Before venturing back to Nepal with my new white doctor coat, I searched high and low for naturopathic advice for practicing in developing countries and found….NOTHING. So for those of you planning to utilize your naturopathic tools in places where there are no doctors, I hope you find my collection of blogposts useful. But in summary, here are some of my biggest tips for future village NDs/acupuncturists:

  • Most patients are not emergencies. Though their blood pressure may be through the roof or their oxygen severely low, keep in mind that their body has been managing and compensating without medication. Get to know their cases well and treat appropriately before making rash decisions (such as referring your patient to a clinic that is difficult and expensive for them to reach).
  • Learn your local herbs and utilize them well. For example, calendula, dandelion, and holy basil grow rampant here, and most women have turmeric available in their kitchens. Several of my patients have had digestive issues soothed with a simple prescription of turmeric tea two times a day.
  • Become efficient at some type of body therapy that can alleviate chronic pain: Acupuncture, Bowen therapy, chiropractic adjustments…the majority of patients have chronic low back pain or knee pain that can be attributed to carrying heavy loads for miles over the course of their lifetime. It’s important to tell patients that we are not able to grow the cartilage back but we may be able to decrease their pain. (Side note: patients LOVE when you put something topical on their joint pain).

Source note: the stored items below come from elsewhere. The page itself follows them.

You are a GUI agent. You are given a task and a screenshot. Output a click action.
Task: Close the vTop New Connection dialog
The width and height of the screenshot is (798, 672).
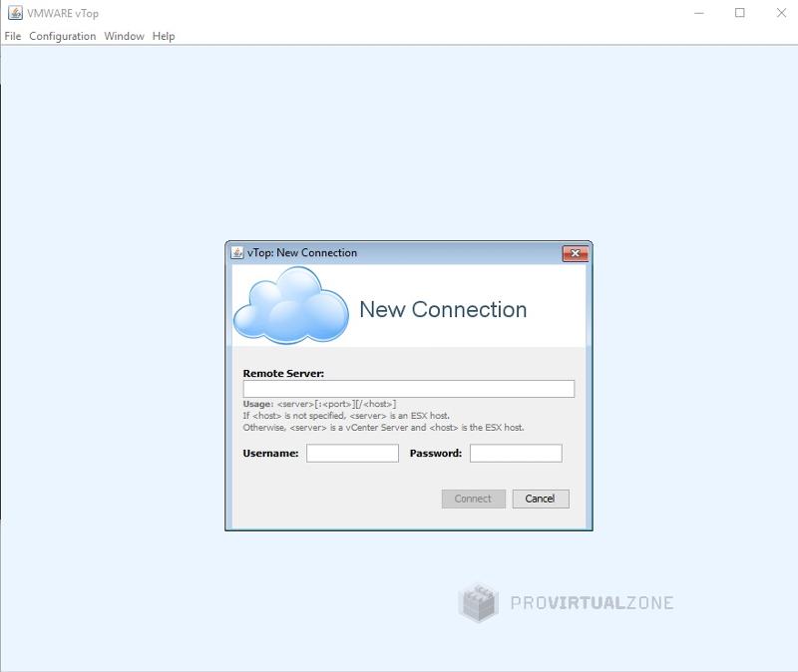pos(575,253)
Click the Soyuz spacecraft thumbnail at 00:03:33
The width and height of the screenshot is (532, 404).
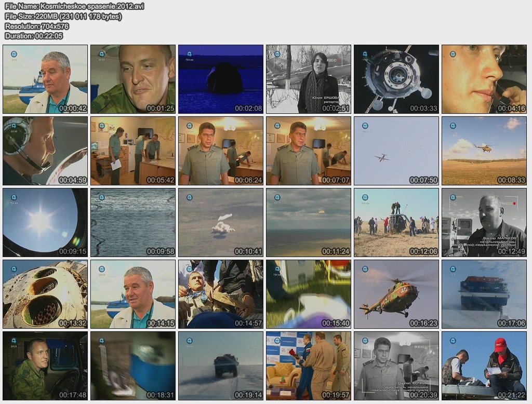(396, 79)
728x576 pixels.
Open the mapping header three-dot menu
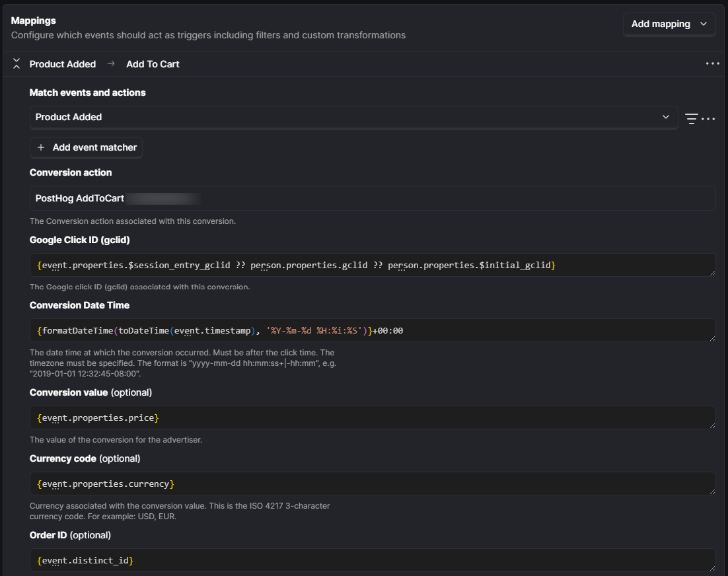712,64
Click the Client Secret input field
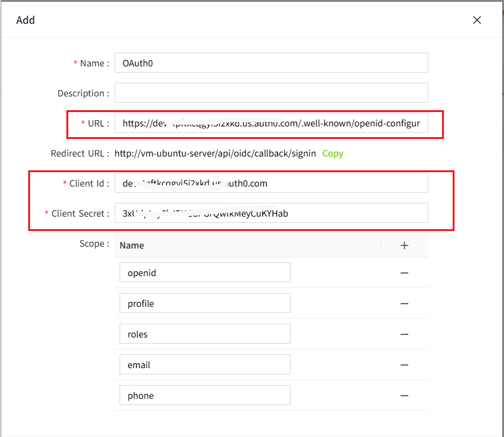The width and height of the screenshot is (504, 437). pos(271,213)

  • NDs: Don’t be afraid to use pain medications. When patients are traveling for hours to come and see you, it may be counterproductive to have them come in for treatment every week. Instead, have them manage their inflammatory cycle at home by dosing pain medications in an efficient manner: 7 days on, 7 days off, 5 days on, 5 days off, 3 days on, 3 days off, 1 day on, stay off. Have them come back to see you or repeat this protocol if the pain relapses. As much as we hate stomach, liver, and kidney side effects of pharmaceuticals…this really may be your patient’s least invasive and most effective option.

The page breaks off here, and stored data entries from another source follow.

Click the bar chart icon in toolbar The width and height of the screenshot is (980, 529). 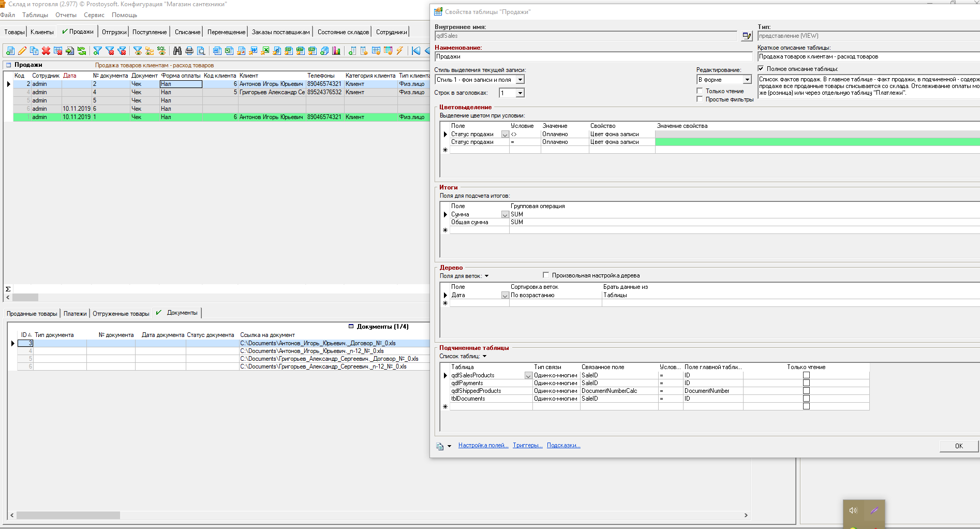(336, 51)
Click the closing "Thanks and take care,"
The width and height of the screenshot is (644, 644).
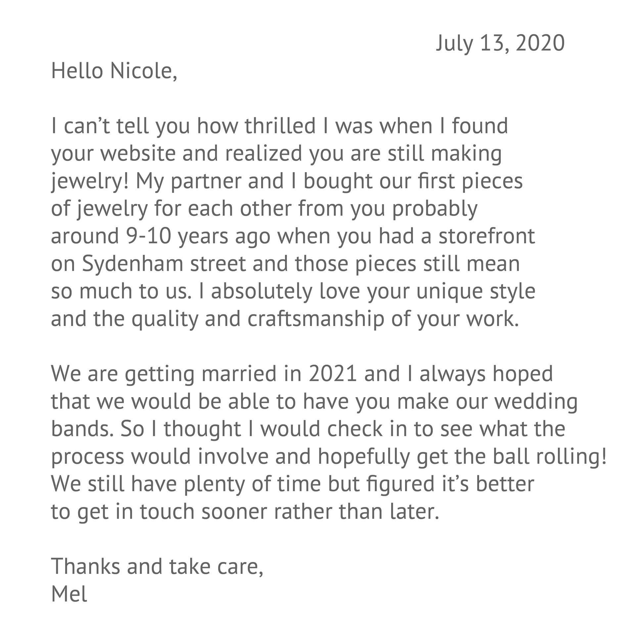157,567
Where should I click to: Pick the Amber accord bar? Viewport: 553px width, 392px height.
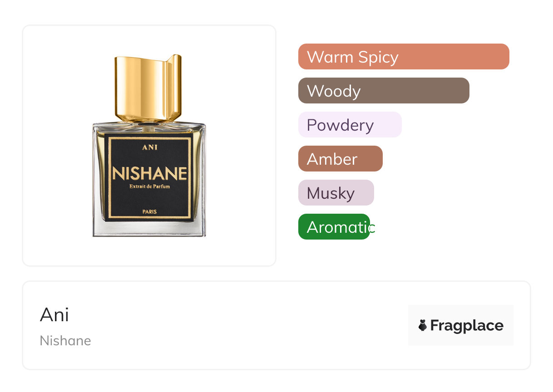pyautogui.click(x=340, y=159)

  • LISTEN to your patient. Half of the therapy is simply listening to your patient’s problems. For some of my patients, it’s the first time they have ever been to a doctor. They just want you to listen to what’s happening…this is where the healing begins.
  • LOOK at what is hurting/itching/burning. When things get crazy and busy in clinic, don’t get lazy. I hate to admit it, but I had one patient with shoulder pain who could only lift his arm to 30˚. After treating two elderly women and getting their shoulder range of motion back to nearly 100%, I became overconfident. “No problem, I said…I think we can get you out of pain and moving freely after a few treatments.” Come to find out, his shoulder was dislocated and had been for 3 MONTHS…I hadn’t even taken the time to LOOK.
  • Become familiar with heart and lung sounds. Utilize the herbs thyme or holy basil steam inhalations for COPD and carry a packet exemplifying 6 grams of salt for your patients with hypertension (the max amount they should be eating every day).
  • IF YOU DO REFER A PATIENT make sure to be very clear about your findings, what you want the doctor to evaluate, and your advice on which prescriptive medicine in best.